Logement : des projets sociaux en désalignement avec la demande

· Plusieurs projets de logements sociaux ont été lancés sans étude de faisabilité.

· Des terrains attribués sans infrastructure de base sont restés inutilisés.

· Le coût moyen par logement a grimpé à Rs 2,6 millions, contre un plafond initial de Rs 1,8 million.

Énergie et eau : dettes impayées et pertes colossales

· La CWA n'a pas remboursé ses dettes depuis 2017, avec des pertes de Rs 267 millions en 2023-24.

· La Wastewater Management Authority affiche des pertes similaires, sans mesures de redressement.

· Le déploiement de compteurs intelligents, prévu depuis 2018, n'a pas dépassé 12 % de la couverture cible.
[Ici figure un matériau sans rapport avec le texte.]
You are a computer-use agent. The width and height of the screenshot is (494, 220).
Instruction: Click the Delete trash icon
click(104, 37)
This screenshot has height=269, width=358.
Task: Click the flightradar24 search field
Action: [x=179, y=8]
Digitalisation de l'État : Rs 4 milliards investies, peu de résultats

· Sur 123 e-services publics lancés, seuls 10 % sont réellement utilisés par la population.
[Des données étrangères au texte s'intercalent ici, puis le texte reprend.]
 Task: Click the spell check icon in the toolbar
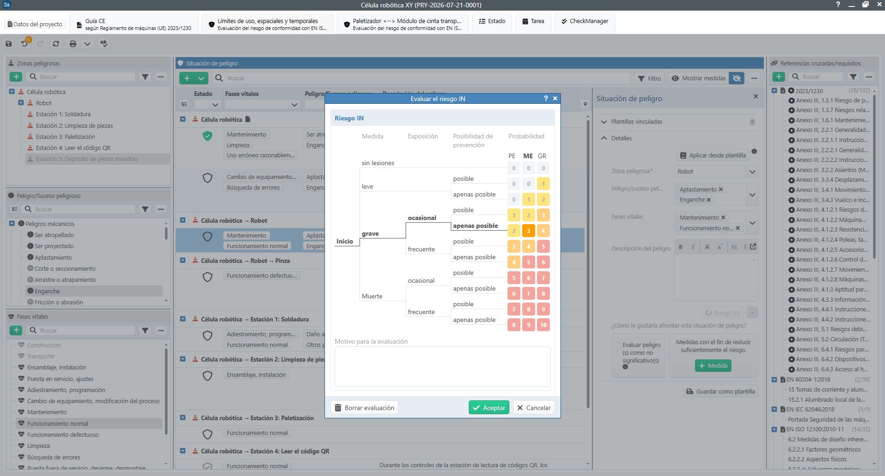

· Des projets comme le HRMIS (gestion RH numérique) et l'e-Social Security ont coûté plus de Rs 500 millions sans aboutir.

· Le centre de données de secours, annoncé en 2013, n'est toujours pas opérationnel.

Comptabilité et gouvernance : lacunes systémiques

· Le rapport de l'Audit note un manque de contrôle des actifs de l'État, avec plusieurs ministères incapables de fournir un registre à jour.

· Plus de Rs 14,9 milliards de liquidités et Rs 8,8 milliards d'investissements sont mal classifiés dans les comptes.

· Sur 301 recommandations faites en 2022-23, seulement 38 % ont été mises en oeuvre.